**What you have to do**
Can you convert the listing lines starting with the line containing "has height=378, width=505." and going on through the line containing "[x=128, y=150]" into a numbered list, leaving out blank lines?

**Working data**
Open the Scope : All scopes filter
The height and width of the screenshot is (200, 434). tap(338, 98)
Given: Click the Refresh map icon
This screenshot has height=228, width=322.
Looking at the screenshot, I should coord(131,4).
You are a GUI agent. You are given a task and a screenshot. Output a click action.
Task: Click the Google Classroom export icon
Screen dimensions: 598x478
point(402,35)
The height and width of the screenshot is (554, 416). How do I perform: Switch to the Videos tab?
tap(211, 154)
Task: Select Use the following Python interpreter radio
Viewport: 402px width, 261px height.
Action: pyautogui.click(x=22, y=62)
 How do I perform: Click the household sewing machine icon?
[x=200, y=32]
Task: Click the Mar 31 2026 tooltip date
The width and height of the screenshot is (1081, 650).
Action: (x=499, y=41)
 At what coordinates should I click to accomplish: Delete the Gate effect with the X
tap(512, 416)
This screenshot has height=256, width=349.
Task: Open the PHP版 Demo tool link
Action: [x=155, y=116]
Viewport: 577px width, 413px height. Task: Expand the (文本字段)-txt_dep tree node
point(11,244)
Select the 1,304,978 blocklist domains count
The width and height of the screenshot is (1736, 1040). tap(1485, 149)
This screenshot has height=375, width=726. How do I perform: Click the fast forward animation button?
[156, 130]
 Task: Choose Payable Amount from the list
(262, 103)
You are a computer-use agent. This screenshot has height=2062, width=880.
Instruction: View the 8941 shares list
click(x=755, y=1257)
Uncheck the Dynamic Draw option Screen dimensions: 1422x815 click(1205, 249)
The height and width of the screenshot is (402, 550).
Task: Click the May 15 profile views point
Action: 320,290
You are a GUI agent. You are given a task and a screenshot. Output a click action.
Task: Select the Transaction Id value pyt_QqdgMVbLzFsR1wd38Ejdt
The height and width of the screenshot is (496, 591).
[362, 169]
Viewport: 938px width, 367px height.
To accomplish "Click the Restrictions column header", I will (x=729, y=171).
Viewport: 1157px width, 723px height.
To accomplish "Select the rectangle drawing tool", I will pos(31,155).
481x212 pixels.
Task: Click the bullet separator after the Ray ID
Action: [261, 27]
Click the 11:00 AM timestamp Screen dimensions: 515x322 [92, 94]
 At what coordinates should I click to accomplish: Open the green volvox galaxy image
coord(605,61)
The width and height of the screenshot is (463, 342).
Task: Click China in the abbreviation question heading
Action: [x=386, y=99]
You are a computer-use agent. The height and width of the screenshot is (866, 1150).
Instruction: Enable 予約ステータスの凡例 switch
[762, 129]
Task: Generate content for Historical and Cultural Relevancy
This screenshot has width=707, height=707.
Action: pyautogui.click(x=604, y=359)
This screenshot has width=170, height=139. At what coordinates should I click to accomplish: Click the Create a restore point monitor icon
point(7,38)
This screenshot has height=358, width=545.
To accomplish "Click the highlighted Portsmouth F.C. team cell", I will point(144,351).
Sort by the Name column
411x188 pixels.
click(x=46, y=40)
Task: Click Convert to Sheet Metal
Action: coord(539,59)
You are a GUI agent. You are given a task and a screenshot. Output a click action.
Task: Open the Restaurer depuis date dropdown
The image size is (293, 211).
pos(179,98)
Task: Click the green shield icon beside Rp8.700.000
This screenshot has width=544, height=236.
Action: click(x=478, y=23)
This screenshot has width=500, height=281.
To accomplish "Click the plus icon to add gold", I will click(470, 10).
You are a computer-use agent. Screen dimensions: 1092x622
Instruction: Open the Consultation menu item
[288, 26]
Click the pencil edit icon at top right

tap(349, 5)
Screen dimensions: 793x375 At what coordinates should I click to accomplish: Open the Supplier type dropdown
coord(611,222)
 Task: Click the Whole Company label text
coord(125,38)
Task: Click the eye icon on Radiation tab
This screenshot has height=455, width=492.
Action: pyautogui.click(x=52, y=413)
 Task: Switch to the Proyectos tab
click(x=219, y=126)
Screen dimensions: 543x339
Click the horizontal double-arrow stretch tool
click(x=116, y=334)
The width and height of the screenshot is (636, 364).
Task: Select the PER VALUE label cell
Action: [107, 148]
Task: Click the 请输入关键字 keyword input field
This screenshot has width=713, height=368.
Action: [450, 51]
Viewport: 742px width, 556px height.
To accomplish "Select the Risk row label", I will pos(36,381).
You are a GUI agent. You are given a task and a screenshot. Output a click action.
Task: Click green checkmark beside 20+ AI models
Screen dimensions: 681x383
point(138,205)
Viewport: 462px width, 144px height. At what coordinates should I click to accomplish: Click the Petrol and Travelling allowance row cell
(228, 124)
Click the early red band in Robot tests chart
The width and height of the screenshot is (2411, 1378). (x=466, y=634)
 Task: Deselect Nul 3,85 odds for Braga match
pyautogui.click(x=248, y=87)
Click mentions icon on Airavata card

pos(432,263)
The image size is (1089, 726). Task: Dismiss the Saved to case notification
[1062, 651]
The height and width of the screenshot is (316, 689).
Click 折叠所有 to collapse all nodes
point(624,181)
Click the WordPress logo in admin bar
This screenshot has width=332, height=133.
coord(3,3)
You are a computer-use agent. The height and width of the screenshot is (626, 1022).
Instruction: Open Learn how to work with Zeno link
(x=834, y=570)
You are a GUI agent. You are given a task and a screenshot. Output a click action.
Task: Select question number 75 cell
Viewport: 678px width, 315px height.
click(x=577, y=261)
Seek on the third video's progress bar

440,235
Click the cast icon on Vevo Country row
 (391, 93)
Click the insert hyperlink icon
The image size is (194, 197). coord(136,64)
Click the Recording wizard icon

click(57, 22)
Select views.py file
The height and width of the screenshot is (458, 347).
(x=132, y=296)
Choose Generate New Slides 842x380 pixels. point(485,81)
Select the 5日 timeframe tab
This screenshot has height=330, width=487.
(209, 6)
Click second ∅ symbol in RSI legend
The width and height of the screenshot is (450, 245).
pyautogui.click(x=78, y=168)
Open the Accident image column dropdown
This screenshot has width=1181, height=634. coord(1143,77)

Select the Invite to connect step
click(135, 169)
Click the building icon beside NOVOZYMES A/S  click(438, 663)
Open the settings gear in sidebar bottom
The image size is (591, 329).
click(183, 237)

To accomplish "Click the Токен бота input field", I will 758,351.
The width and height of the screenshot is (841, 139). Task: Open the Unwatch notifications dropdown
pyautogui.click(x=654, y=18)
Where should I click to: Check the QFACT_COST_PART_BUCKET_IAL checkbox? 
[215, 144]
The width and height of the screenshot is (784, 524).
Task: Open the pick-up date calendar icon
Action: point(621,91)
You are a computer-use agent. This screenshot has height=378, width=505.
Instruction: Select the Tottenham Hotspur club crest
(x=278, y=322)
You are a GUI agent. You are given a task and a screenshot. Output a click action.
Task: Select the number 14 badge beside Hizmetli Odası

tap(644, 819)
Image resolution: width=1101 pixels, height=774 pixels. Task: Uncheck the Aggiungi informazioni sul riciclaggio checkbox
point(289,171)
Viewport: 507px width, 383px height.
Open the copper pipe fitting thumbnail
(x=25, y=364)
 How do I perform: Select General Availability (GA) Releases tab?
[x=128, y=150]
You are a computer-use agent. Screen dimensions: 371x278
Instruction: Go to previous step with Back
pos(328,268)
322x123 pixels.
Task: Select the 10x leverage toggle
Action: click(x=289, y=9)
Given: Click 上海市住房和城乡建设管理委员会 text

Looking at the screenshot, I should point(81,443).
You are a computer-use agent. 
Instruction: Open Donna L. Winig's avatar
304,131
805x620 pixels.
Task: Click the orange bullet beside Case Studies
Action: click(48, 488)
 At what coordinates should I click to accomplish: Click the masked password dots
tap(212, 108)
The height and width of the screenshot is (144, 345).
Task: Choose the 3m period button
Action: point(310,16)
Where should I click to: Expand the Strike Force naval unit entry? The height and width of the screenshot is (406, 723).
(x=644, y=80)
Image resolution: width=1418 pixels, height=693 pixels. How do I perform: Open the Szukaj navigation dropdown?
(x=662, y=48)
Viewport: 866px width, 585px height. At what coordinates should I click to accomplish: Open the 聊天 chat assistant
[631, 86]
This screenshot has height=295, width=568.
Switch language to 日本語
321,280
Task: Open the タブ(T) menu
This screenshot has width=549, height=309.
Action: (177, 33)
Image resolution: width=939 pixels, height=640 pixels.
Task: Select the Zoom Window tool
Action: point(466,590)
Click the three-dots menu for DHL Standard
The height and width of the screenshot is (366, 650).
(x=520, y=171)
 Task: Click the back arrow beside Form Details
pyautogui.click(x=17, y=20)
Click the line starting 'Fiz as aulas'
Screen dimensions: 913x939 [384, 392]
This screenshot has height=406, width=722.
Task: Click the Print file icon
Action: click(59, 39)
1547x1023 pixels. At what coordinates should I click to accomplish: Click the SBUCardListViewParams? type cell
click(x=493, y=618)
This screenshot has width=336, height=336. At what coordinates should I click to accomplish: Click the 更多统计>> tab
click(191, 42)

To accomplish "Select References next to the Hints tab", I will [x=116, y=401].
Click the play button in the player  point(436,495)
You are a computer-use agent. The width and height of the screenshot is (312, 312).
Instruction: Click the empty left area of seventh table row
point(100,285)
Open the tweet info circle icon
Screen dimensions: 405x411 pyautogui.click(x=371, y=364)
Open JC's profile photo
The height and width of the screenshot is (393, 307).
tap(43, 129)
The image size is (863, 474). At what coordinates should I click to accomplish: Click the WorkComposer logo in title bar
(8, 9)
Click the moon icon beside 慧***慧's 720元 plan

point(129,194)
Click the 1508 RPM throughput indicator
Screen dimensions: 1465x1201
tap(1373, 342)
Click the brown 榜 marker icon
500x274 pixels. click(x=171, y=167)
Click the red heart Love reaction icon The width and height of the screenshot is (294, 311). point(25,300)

**Output for this task**
1. You are a computer-use agent. This screenshot has height=378, width=505.
2. Instruction: Select the Tottenham Hotspur club crest
3. (x=278, y=322)
4. You are a GUI agent. You are given a task and a screenshot. Output a click action.
5. Task: Select the number 14 badge beside Hizmetli Odası
6. tap(644, 819)
7. Image resolution: width=1101 pixels, height=774 pixels. Task: Uncheck the Aggiungi informazioni sul riciclaggio checkbox
8. point(289,171)
9. Viewport: 507px width, 383px height.
10. Open the copper pipe fitting thumbnail
11. (x=25, y=364)
12.  How do I perform: Select General Availability (GA) Releases tab?
13. [x=128, y=150]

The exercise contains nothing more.